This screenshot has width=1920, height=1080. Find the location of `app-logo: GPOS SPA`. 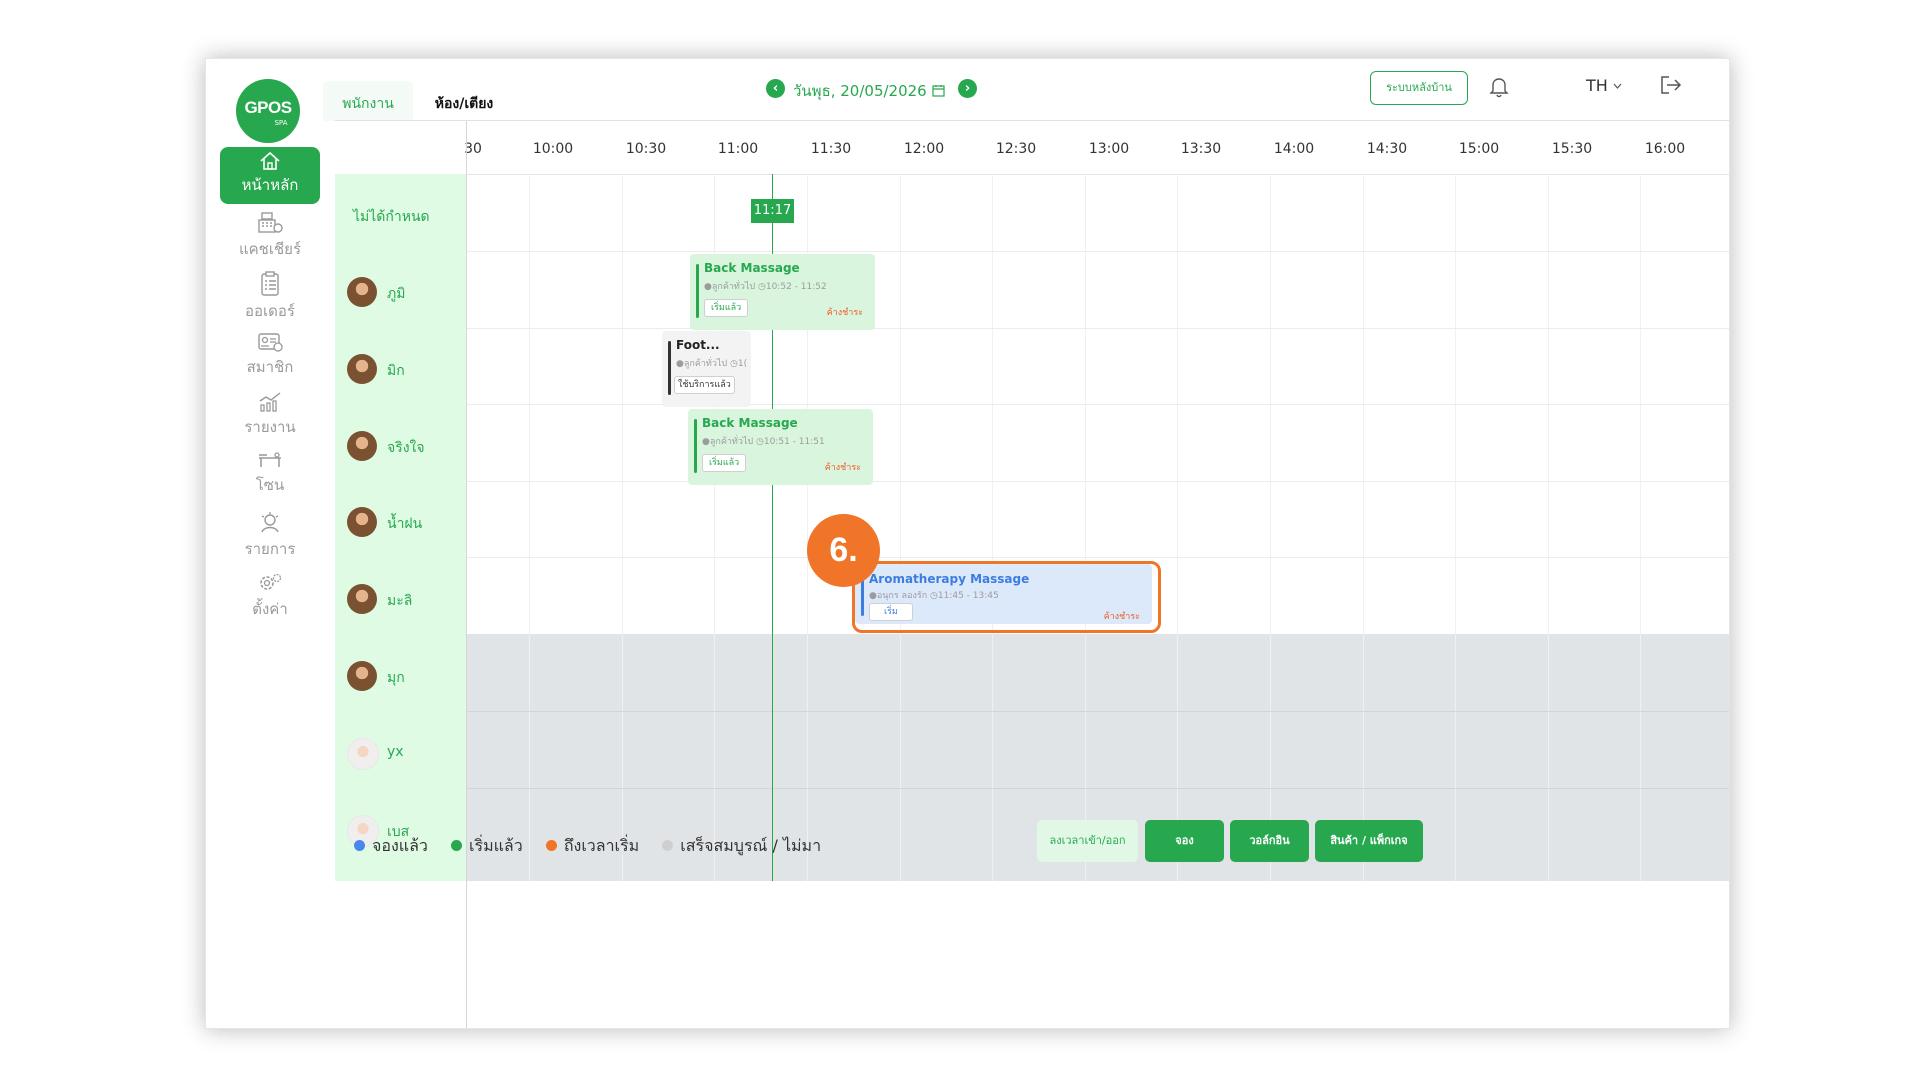

app-logo: GPOS SPA is located at coordinates (268, 111).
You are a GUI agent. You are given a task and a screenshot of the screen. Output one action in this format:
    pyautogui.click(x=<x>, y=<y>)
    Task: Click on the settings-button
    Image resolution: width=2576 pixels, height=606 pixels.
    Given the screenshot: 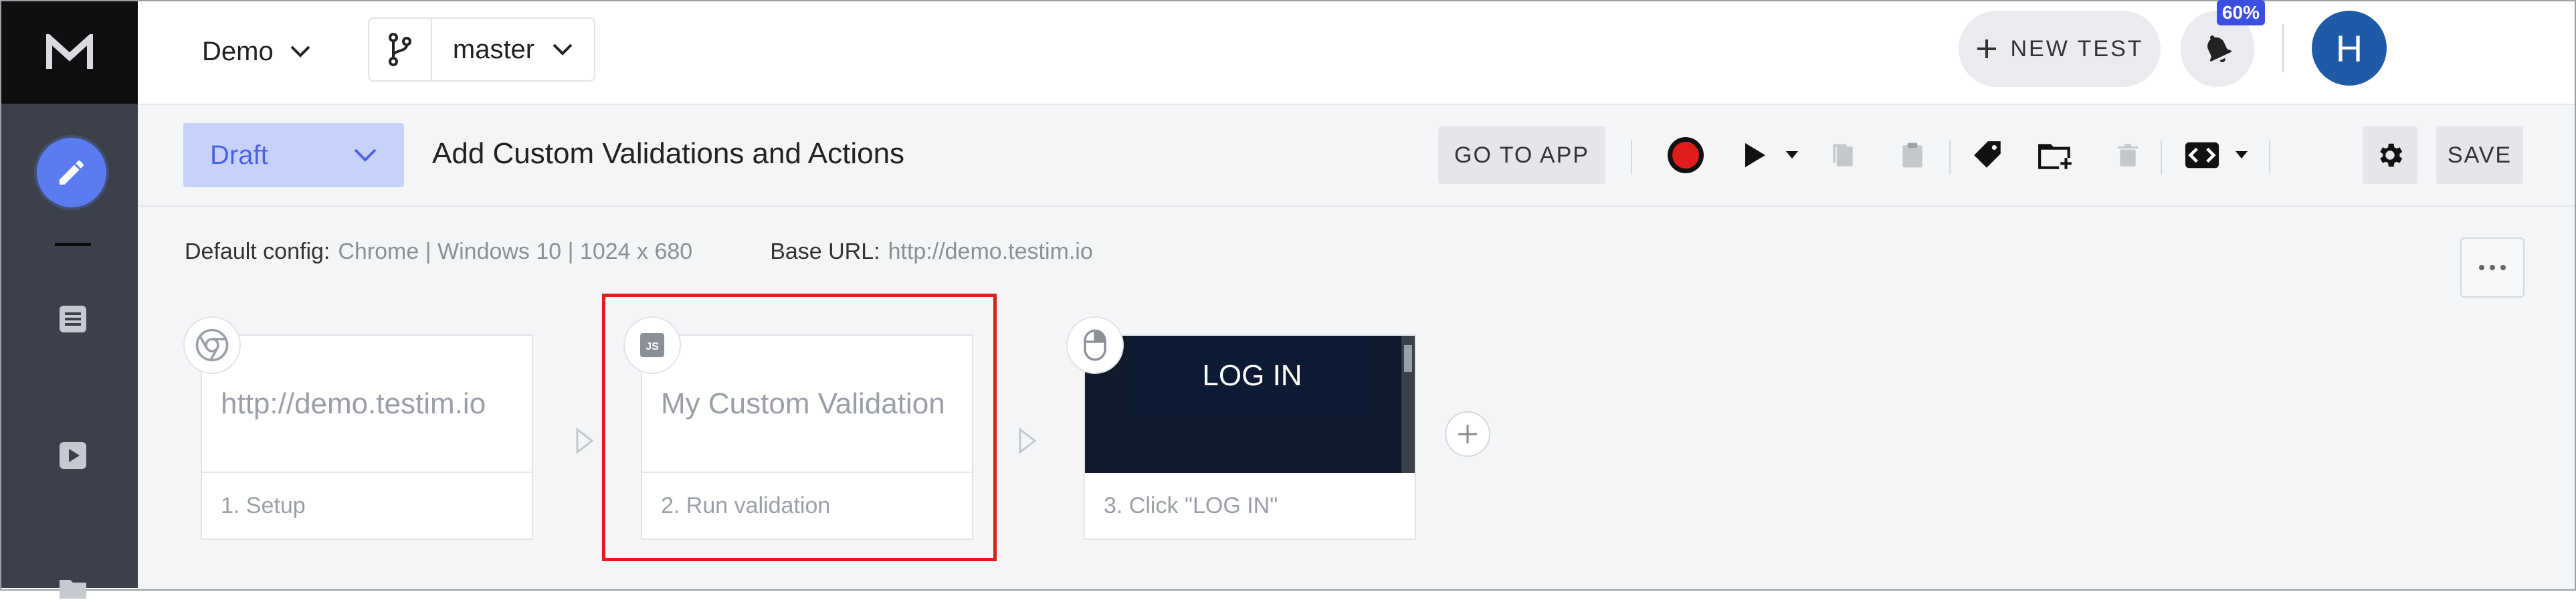 What is the action you would take?
    pyautogui.click(x=2390, y=155)
    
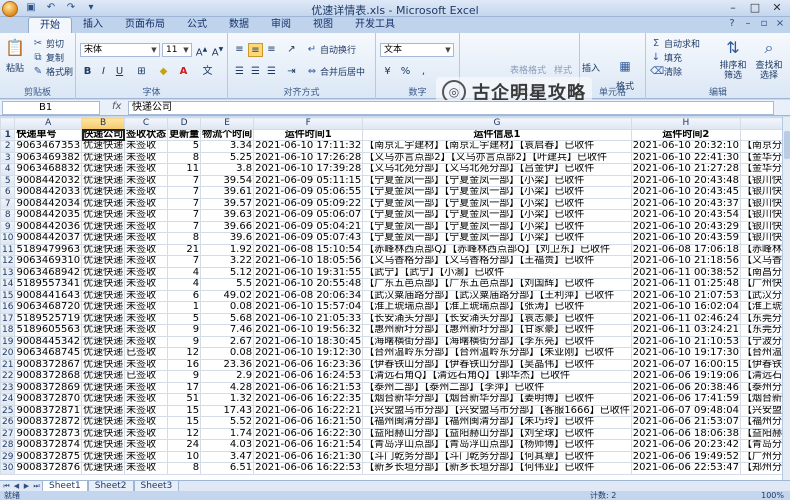 The image size is (790, 500). Describe the element at coordinates (760, 364) in the screenshot. I see `cell: 【伊春铁山分部】快件` at that location.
........
● Work item:
Quote everything in the material from the line containing "You are a GUI" down to the line containing "Image resolution: width=2576", including both of those lines.

● Result of this task:
You are a GUI agent. You are given a task and a screenshot of the screen. Output one action in this format:
    pyautogui.click(x=<x>, y=<y>)
    Task: Click on the settings-button
    Image resolution: width=2576 pixels, height=606 pixels.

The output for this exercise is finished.